Designer: Alvar Aalto
Manufacturer: iittala

WHO
Alvar Aalto (1898–1976) was the most important Finnish architect of the 20th-century and a well-known egotist. The two-foot high sign on his first office read “The Alvar Aalto Office for Architecture and Monumental Art,” and he delighted in having Finnair flights delayed for his inevitable late arrival. After Finland's independence from Russia in 1917, the country experienced a building boom and a flourishing of nationalist pride reflected in Aalto's adaptation of the Modern movement's style to the Finnish landscape. Aalto was also a prolific furniture designer.

WHAT
In 1936, Aalto won a competition sponsored by the glass manufacturers Karhula-iittala for products to be exhibited at the Paris World's Fair the following year (he also won the commission to design the Finnish pavilion itself). Aalto submitted some rough sketches for a series of molded glass vases he called Eskimoerindens Skinnbux – or Eskimo Woman's Leather Pants – ostensibly because of their undulating forms. The relation to Eskimo women is less clear. In 1937, Aalto designed an exclusive restaurant in Helsinki called The Savoy where the vases were used as centrepieces on each table. Since then they have been known as the Savoy vases. The original bases and shallow dishes were produced in clear, brown, azure blue, green and smoked-glass versions. Since the 1950s, opal, cobalt blue and ruby red colours have been made.

WHY
The sinuous, asymmetrical, organic shape of the vase is its most appealing feature and reflects Aalto's fascination with undulating forms – a design element found in much of his bent plywood furniture as well as in his architecture.

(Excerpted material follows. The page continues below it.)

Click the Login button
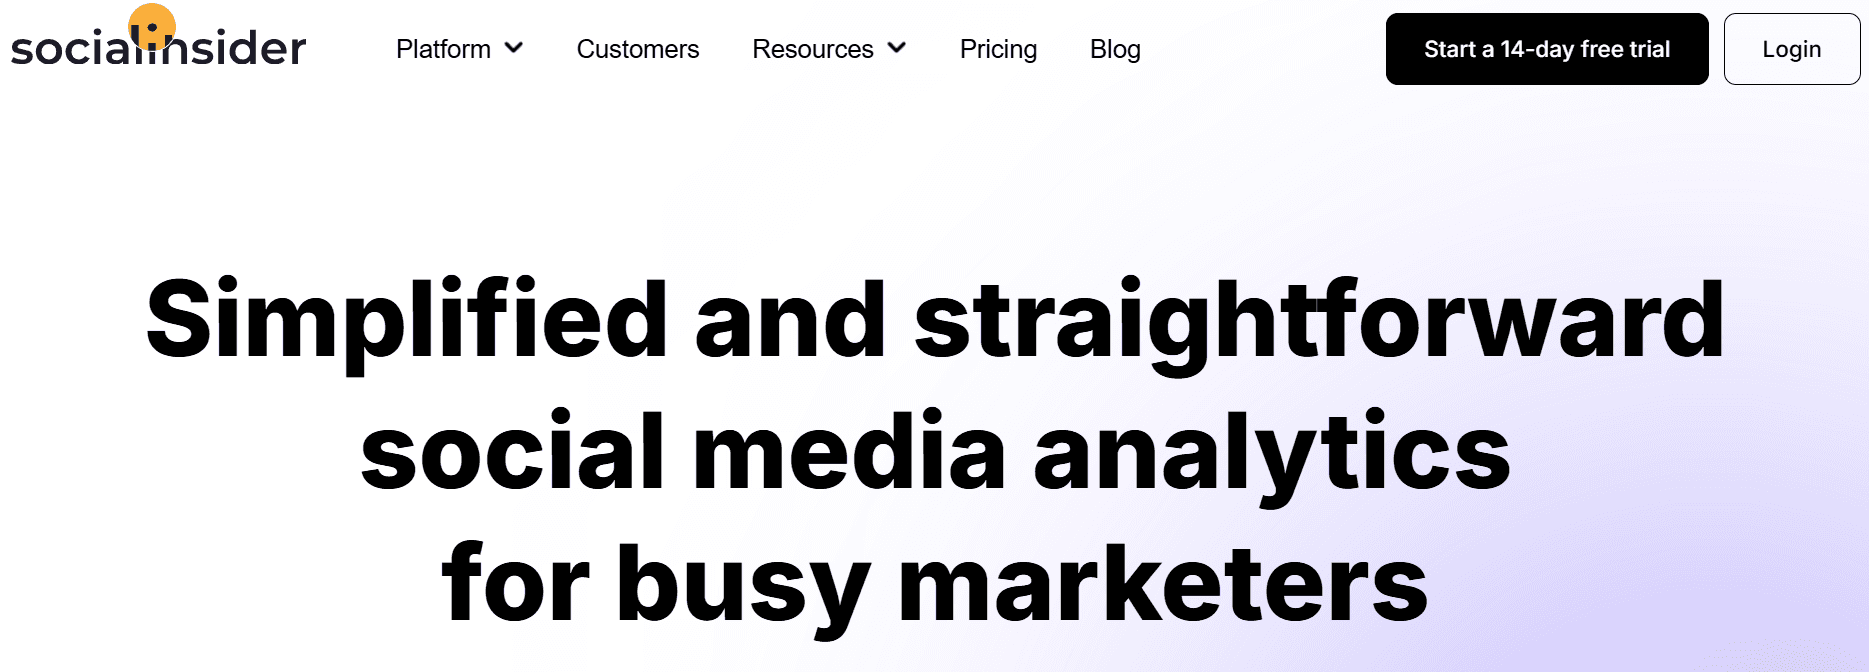The height and width of the screenshot is (672, 1869). 1791,48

Many influences have been put forward to explain Aalto's inspiration – the nature of the liquids they hold, the shape of a puddle and the cross-section of a cut tree. Not to be discounted is the fact that “aalto” means “wave” in Finnish. One influence is certainly the organic shapes used by surrealist artists such as Jean Arp, Juan Miró and Alexander Calder (who was a friend of Aalto). Whatever the inspiration, whether you use them for flowers, marbles or mandarins, their sensual and sophisticated design is timeless.

National Post, February 16, 2006.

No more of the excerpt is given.